Die Bundeshauptstadt Wien hat dem Beschwerdeführer Aufwendungen in der Höhe von S 15.000,-- binnen zwei Wochen bei sonstiger Exekution zu ersetzen.
Begründung
Mit Aufforderung zur Rechtfertigung als Beschuldigter vom 20. Mai 1997 wurde dem Beschwerdeführer zur Last gelegt, er habe es als handelsrechtlicher Geschäftsführer und somit als nach außen vertretungbefugtes Organ der N Gesellschaft mbH zu verantworten, dass diese Gesellschaft als Bauführerin vom 24. Februar 1997 bis 19. März 1997 in Wien, der Bauwerberin E die Durchführung eines Stahlprofilschachtes in der Stiegenspindel des genannten Hauses ohne vorherige Erwirkung der hiefür erforderlichen Baubewilligung insofern vorsätzlich erleichtert habe, als er trotz Kenntnis vom Nichtvorliegen einer entsprechenden Baubewilligung mit Arbeiten für den Aufzugseinbau, nämlich Herstellung eines Stahlprofilschachtes in der Stiegenspindel, begonnen habe.
Mit Straferkenntnis des Magistrates der Stadt Wien vom 30. Juli 1997 wurde über den Beschwerdeführer eine Geldstrafe von S 8.000,-- (Ersatzfreiheitsstrafe von 6 Tagen) verhängt. In der gegen diesen Bescheid erhobenen Berufung führte der Beschwerdeführer im Wesentlichen aus, die N GesmbH habe lediglich die Herstellung eines Stahlprofilschachtes in der Stiegenspindel durchgeführt. Es seien jedoch keinerlei Arbeiten zum Einbau des Aufzuges selbst erfolgt. Die Erteilung einer Baubewilligung gemäß § 60 der Wiener Bauordnung sei erst für den Einbau eines Aufzuges erforderlich. Dies ergebe sich auch schon daraus, dass bei zahlreichen Bauvorhaben im Wiener Raum der bisherige modus vivendi so gewesen sei, dass regelmäßig die Baubewilligungsbescheide erst nach Besichtigung der Baustelle erteilt wurden. Zu diesem Zeitpunkt sei bereits bei zahlreichen Baustellen der Stahlprofilschacht errichtet worden, dies sei von der zuständigen Behörde stillschweigend toleriert worden. Falls das Strafverfahren gegen den Beschwerdeführer nicht eingestellt werde, möge von der Verhängung einer Strafe abgesehen bzw. die verhängte Geldstrafe herabgesetzt werden.

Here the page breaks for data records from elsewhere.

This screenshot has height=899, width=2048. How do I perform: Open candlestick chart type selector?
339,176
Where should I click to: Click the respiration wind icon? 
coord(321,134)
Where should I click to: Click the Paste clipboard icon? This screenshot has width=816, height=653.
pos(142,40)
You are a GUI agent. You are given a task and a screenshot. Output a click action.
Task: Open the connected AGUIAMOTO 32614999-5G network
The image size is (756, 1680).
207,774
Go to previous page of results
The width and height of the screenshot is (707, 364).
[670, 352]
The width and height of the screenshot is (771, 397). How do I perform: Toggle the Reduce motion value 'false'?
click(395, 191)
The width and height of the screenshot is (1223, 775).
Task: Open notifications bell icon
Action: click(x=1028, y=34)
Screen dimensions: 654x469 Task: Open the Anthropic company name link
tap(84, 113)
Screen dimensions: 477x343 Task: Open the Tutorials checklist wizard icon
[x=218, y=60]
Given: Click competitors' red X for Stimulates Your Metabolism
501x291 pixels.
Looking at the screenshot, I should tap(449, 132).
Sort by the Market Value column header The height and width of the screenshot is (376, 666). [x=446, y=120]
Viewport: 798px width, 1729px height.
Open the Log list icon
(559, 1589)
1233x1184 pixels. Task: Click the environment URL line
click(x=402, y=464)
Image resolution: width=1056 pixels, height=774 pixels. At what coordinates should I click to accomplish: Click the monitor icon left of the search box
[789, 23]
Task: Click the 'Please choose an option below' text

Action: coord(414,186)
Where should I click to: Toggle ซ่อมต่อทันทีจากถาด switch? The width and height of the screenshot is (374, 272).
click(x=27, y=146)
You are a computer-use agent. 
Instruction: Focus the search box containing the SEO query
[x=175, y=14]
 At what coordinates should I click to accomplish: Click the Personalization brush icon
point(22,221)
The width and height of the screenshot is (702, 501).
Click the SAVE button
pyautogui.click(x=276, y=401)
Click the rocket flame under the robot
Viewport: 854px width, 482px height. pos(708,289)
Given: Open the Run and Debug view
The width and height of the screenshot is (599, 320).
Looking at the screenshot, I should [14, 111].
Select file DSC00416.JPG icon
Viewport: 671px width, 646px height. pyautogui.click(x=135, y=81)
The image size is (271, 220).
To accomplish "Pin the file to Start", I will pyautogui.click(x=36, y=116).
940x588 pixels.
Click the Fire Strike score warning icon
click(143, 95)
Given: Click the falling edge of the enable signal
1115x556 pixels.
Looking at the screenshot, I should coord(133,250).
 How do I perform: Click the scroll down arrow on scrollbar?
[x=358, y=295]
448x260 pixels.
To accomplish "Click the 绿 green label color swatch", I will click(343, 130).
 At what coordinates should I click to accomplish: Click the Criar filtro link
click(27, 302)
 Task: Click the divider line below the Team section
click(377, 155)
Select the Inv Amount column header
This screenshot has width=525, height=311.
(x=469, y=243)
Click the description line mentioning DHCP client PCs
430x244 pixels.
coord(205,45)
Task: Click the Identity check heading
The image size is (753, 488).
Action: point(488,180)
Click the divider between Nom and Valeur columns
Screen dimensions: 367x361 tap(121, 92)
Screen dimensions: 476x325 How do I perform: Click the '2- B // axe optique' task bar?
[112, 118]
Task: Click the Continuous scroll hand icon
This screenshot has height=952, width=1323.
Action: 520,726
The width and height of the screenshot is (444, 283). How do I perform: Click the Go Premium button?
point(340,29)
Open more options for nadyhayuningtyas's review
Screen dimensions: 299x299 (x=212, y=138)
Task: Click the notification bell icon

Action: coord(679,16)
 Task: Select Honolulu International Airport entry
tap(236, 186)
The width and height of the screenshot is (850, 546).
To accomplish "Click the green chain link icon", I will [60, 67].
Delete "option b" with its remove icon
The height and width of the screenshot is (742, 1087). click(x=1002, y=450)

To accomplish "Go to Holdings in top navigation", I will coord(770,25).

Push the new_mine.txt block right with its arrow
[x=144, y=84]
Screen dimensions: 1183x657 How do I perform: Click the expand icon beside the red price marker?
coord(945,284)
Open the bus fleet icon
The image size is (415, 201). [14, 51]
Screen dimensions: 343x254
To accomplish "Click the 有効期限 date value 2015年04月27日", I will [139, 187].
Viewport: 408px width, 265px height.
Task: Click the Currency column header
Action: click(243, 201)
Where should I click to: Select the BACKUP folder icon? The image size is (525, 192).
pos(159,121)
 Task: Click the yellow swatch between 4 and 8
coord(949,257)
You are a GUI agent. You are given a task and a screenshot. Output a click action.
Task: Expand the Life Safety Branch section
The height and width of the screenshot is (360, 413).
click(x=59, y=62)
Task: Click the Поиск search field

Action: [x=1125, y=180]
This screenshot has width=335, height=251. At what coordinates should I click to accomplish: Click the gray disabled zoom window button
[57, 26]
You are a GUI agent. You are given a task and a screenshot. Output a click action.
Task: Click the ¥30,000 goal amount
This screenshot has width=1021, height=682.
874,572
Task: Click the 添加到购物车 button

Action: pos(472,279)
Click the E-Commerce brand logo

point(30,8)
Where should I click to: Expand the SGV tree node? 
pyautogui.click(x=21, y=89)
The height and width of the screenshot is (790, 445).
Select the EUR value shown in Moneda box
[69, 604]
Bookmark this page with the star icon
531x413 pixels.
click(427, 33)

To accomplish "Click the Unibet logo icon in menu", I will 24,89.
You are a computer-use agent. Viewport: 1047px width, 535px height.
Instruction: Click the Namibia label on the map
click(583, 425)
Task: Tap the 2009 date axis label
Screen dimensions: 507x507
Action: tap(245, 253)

In der mündlichen Verhandlung vor der belangten Behörde vom 18. November 1998 erklärte der Rechtsvertreter des Beschwerdeführers u.a., dass E jedenfalls nicht Bauwerberin gewesen sei und führte dazu das "offene Grundbuch" als Beweis an. Der als Zeuge vernommene D.I. R, der angab, Verhandlungsleiter im Zuge der Bauverhandlung für die Errichtung des Aufzuges gewesen zu sein, erklärte, Eigentümer der gegenständlichen Liegenschaft und Bauwerber sei T. Er habe jedenfalls immer nur mit T Kontakt gehabt, wisse allerdings nicht, wer jetzt im Grundbuch stehe.
Am 30. November 1998 wurde die Abweisung der Berufung verkündet, der schriftliche Berufungsbescheid vom 18. Jänner 1999 wurde dem Beschwerdeführer zu Handen seines ausgewiesenen Vertreters am 27. Jänner 1999 zugestellt, der Erstbehörde wurde dieser Bescheid am 22. Jänner 1999 zugestellt.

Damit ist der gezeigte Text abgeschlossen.